Your answer must be a single number: the count of lines in the records below that include the string "computer".

== Provided records ==

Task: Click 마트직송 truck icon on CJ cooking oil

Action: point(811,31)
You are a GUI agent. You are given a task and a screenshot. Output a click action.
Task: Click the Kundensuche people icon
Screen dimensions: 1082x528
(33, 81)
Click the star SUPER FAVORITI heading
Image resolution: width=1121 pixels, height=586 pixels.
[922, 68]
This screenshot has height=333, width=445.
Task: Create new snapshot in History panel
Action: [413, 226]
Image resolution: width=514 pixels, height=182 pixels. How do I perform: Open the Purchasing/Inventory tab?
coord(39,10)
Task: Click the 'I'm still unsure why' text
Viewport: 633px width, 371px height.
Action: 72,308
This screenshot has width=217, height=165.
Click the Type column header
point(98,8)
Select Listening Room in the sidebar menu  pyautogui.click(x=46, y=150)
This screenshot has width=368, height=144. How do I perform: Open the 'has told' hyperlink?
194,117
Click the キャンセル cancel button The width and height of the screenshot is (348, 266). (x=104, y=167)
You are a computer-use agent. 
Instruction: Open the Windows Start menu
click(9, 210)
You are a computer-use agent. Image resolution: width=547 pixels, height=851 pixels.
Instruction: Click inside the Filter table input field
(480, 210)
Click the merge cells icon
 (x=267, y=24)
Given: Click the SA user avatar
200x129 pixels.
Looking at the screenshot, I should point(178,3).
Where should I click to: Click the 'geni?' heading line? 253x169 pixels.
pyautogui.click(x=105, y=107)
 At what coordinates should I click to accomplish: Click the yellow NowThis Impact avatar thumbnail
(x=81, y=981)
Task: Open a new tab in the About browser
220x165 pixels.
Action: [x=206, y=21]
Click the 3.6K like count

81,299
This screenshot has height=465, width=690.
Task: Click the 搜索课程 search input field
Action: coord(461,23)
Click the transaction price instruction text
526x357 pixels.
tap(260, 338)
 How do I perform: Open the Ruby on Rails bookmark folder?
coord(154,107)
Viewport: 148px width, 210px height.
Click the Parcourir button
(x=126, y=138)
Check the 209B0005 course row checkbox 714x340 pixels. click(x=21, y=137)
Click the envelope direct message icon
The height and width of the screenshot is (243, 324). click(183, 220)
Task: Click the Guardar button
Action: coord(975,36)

===

### Output of the exercise
2